有多種處理丟失數(shù)據(jù)的方法,具體情況視情況而定。 沒有通用的最佳方法來處理丟失的數(shù)據(jù)。 根據(jù)您的最佳判斷,探索不同的選項(xiàng),以確定哪種方法最適合您的數(shù)據(jù)集。

  • Deleting all rows/columns with missing data: This can be used when you have rows/columns where majority of the data is missing. When you are deleting rows/columns you might be losing some valuable information and lead to biased models. So analyze your data before deleting and check if there is any particular reason for missing data.

    刪除所有缺少數(shù)據(jù)的行/列 :當(dāng)您缺少大部分?jǐn)?shù)據(jù)的行/列時(shí),可以使用此方法。 當(dāng)您刪除行/列時(shí),您可能會丟失一些有價(jià)值的信息,并導(dǎo)致模型有偏差。 因此,請?jiān)趧h除數(shù)據(jù)之前分析您的數(shù)據(jù),并檢查是否有任何特殊原因?qū)е聰?shù)據(jù)丟失。

  • Imputing data: This is by far the most common way used to handle missing data. In this method you impute a value where data is missing.

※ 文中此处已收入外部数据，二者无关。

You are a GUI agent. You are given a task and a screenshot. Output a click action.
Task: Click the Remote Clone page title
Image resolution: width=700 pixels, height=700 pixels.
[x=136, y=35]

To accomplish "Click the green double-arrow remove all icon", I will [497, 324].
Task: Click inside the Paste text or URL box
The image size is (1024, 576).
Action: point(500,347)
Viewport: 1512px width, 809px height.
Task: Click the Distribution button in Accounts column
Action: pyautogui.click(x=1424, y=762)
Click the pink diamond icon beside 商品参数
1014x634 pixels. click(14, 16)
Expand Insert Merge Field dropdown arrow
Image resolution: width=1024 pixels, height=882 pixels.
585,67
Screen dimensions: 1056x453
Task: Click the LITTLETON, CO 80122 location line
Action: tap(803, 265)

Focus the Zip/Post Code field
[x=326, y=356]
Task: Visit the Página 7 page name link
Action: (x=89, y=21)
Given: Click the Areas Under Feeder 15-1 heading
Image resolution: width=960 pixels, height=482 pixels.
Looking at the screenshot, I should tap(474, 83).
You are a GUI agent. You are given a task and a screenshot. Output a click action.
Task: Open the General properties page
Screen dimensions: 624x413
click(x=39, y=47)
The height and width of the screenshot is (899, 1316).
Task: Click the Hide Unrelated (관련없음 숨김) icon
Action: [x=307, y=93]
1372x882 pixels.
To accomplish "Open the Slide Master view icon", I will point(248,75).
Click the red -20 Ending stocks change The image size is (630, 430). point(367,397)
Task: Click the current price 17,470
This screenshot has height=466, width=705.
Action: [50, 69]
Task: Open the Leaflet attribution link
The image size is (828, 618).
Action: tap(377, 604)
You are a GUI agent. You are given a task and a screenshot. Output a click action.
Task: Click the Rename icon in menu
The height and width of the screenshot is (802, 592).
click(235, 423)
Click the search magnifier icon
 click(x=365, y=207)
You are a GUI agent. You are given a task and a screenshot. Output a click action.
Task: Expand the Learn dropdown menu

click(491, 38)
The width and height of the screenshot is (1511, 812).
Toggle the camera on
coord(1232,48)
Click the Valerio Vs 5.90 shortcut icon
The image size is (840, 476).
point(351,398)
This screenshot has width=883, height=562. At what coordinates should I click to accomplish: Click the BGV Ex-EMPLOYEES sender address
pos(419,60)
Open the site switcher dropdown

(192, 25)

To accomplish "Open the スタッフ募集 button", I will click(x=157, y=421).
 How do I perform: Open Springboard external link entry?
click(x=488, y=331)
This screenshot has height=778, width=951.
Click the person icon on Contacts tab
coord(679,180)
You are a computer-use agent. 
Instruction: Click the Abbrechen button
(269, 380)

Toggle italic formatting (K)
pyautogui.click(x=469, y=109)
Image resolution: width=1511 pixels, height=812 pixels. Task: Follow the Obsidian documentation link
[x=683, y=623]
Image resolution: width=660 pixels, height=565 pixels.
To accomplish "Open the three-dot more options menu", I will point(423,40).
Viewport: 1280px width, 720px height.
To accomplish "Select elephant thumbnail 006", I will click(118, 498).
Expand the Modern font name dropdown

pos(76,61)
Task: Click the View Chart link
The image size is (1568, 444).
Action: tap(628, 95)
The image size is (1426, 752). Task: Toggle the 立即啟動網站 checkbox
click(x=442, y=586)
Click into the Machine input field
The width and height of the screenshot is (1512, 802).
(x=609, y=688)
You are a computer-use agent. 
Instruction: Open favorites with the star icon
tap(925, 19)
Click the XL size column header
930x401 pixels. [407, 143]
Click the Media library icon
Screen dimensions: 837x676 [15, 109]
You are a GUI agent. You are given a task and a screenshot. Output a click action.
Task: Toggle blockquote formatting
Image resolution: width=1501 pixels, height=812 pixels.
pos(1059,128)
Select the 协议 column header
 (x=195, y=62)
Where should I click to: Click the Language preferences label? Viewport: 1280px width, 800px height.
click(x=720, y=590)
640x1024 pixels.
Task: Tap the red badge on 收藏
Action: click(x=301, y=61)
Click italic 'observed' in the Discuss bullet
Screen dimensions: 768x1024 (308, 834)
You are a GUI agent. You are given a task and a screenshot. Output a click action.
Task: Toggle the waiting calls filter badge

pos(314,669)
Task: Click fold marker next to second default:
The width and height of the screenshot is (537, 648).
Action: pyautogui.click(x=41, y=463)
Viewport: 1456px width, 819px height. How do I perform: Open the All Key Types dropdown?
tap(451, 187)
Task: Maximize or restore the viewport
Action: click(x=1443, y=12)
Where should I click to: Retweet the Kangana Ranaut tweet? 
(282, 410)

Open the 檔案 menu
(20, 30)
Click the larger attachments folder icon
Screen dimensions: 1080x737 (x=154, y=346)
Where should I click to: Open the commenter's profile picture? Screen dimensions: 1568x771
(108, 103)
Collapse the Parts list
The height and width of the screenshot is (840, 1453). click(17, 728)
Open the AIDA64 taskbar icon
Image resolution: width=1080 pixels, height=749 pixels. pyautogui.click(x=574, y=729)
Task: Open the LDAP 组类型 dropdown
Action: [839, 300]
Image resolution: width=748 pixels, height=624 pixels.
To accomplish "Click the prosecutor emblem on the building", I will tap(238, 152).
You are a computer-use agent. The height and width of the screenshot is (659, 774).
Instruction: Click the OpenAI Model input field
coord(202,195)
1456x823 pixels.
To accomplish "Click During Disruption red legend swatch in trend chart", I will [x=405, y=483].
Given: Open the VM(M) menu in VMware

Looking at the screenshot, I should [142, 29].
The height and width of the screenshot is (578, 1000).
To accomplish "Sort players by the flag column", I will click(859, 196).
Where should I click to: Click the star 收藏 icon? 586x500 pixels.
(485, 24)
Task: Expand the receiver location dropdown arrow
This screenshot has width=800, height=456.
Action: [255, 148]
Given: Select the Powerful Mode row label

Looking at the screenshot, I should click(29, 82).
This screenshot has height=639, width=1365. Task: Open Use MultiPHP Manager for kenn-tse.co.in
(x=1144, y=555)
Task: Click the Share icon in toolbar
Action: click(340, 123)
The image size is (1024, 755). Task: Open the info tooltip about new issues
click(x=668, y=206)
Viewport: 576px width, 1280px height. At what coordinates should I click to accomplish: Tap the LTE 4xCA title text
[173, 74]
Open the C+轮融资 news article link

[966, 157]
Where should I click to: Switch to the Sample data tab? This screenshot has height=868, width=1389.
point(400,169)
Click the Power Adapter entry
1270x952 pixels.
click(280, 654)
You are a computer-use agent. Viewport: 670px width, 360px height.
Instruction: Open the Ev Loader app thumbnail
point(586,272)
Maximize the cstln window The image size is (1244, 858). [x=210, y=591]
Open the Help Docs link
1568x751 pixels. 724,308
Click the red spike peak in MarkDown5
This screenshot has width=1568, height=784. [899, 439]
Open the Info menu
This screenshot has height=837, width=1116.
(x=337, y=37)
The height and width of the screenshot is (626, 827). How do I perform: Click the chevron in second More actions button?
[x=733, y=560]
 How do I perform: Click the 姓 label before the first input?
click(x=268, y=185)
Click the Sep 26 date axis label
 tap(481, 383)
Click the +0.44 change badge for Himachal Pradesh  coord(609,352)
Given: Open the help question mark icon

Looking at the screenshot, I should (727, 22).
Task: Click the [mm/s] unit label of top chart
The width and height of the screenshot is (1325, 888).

Imputing data can introduce bias into the datasets. Imputation can be done multiple ways.

    估算數(shù)據(jù) :這是迄今為止處理缺失數(shù)據(jù)的最常用方法。 在此方法中,您將在缺少數(shù)據(jù)的地方估算一個(gè)值。 估算數(shù)據(jù)可能會使數(shù)據(jù)集產(chǎn)生偏差。 插補(bǔ)可以通過多種方式完成。

  • a. You can impute mean, median or mode values of a column into the missing values in a column.

    一個(gè)。 您可以將一列的均值,中位數(shù)或眾數(shù)值插入一列的缺失值中。

    b. You use predictive algorithms to impute missing values.

    b。 您可以使用預(yù)測算法來估算缺失值。

    c. For categorical variables you can label missing data as a category.

    C。 對于分類變量,可以將缺少的數(shù)據(jù)標(biāo)記為類別。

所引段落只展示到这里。